• _Source_
Les faits de cette affaire se résument comme suit. Le 17 novembre 2008, une première demande d’enquête est déposée contre l’appelant. Le dossier fut alors pris en charge par Me Montbriand, syndic adjoint, lequel décida de ne pas déposer de plainte devant le Conseil. Portant cette décision devant le Comité de révision du Barreau du Québec (ci-après le « Barreau »), le demandeur d’enquête obtient une décision obligeant le syndic à reconsidérer sa décision de ne pas déposer de plainte disciplinaire. En août 2009, Me Leduc fut nommé syndic ad hoc par le Comité exécutif du Barreau. Cette nomination faisait directement suite à une demande à cet effet formulée par la syndique du Barreau, laquelle alléguait un surplus de travail à ses bureaux. Après s’être vu confier le dossier de l’appelant, Me Leduc déposait une plainte contre ce dernier le 28 septembre 2010.

Condamné sur trois (3) des sept (7) chefs de la plainte déposée contre lui en première instance, l’appelant portait en appel les décisions rendues contre lui sur culpabilité et sanction, cette dernière datant du 6 août 2014. Le 21 mars 2016, les parties acquiescèrent à ce que le dossier d’appel soit complété par la production, de la part de chacune d’elles, de nouveaux éléments de preuve. En argumentation, l’appelant reprenait des arguments déjà plaidés et rejetés en première instance à l’effet que la nomination de Me Leduc à titre de syndic ad hoc était illégale. Toutefois, il supportait cette fois son argumentaire par une preuve nouvellement déposée devant le Tribunal, laquelle permettait de constater que Me Leduc avait en effet été nommé pour s’occuper de certains dossiers prédéterminés, parmi lesquels le sien ne figurait pas.

Acceptant les arguments de l’appelant, le Tribunal jugea que l’intention de la syndique du Barreau et du Comité exécutif du même Ordre professionnel était à l’effet que Me Leduc soit nommé à titre de syndic ad hoc pour une liste de dossiers en particulier. Par voie de conséquence, comme Me Leduc n’avait pas été nommé pour traiter le dossier de l’appelant, il ne pouvait légalement entreprendre d’enquête à son égard ni déposer de plainte disciplinaire. Le Conseil de discipline n’était donc pas saisi d’une plainte au sens de l’article 116 du Code des professions et était sans compétence pour en juger.

• _Consigne_
Reprenez mot pour mot, dans le résumé de l'affaire disciplinaire, tout ce qui va de « Les faits de » jusqu'à « 28 septembre 2010. ». Les lignes reproduites ensuite n'ont aucun lien avec le résumé de l'affaire disciplinaire.

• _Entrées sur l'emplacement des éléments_

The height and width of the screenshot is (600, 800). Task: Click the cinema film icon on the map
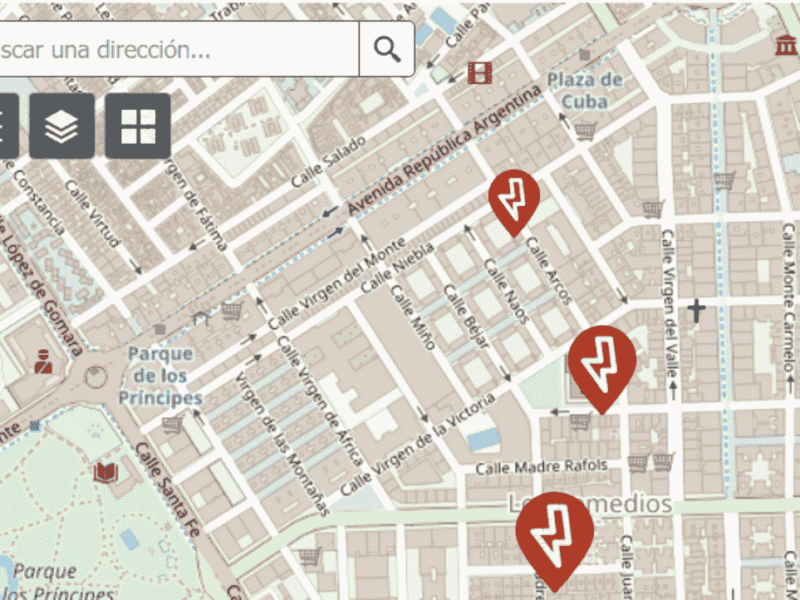tap(480, 72)
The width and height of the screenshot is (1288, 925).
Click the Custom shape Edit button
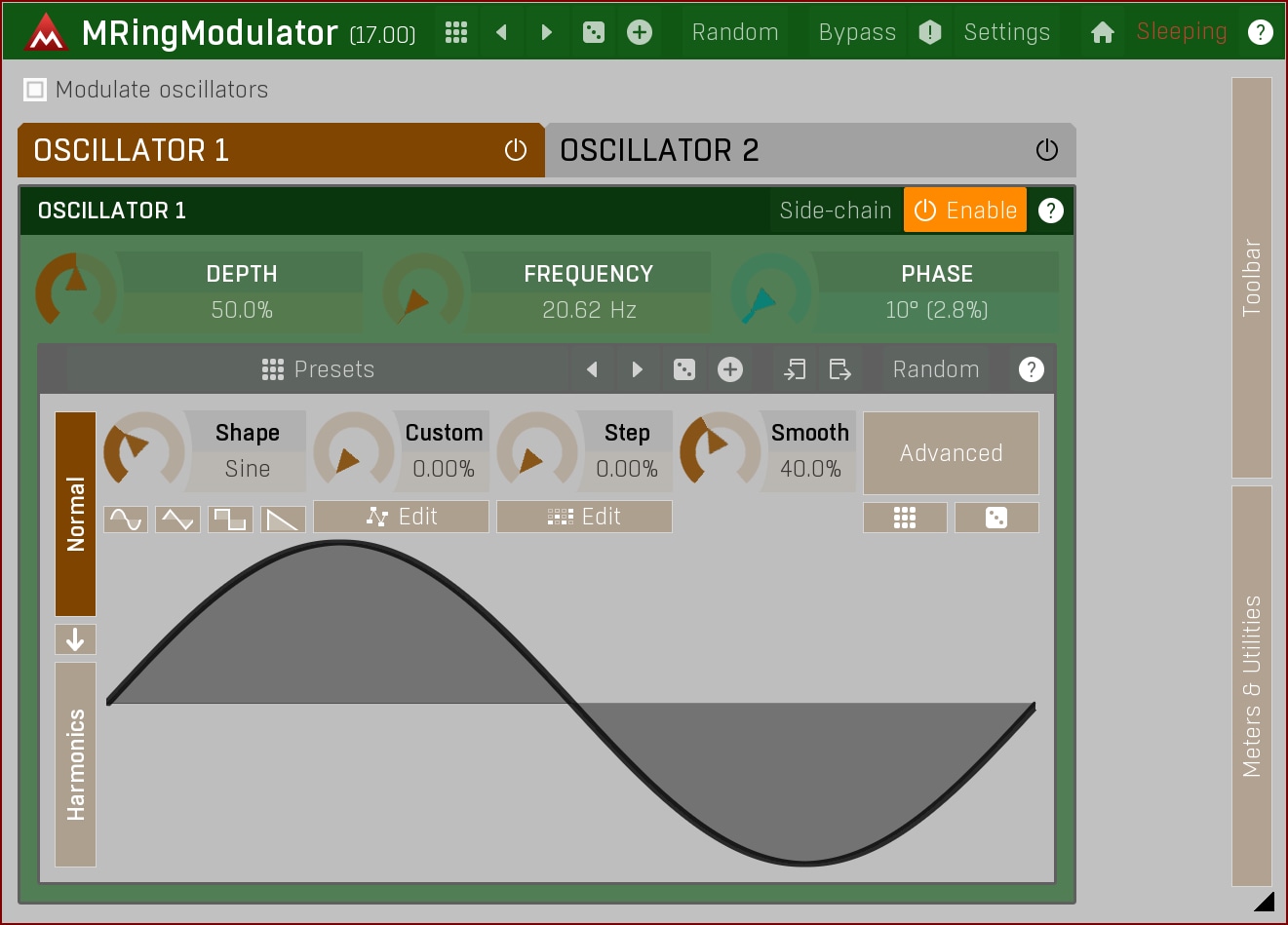(401, 517)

• _Réponse rédigée_
Les faits de cette affaire se résument comme suit. Le 17 novembre 2008, une première demande d’enquête est déposée contre l’appelant. Le dossier fut alors pris en charge par Me Montbriand, syndic adjoint, lequel décida de ne pas déposer de plainte devant le Conseil. Portant cette décision devant le Comité de révision du Barreau du Québec (ci-après le « Barreau »), le demandeur d’enquête obtient une décision obligeant le syndic à reconsidérer sa décision de ne pas déposer de plainte disciplinaire. En août 2009, Me Leduc fut nommé syndic ad hoc par le Comité exécutif du Barreau. Cette nomination faisait directement suite à une demande à cet effet formulée par la syndique du Barreau, laquelle alléguait un surplus de travail à ses bureaux. Après s’être vu confier le dossier de l’appelant, Me Leduc déposait une plainte contre ce dernier le 28 septembre 2010.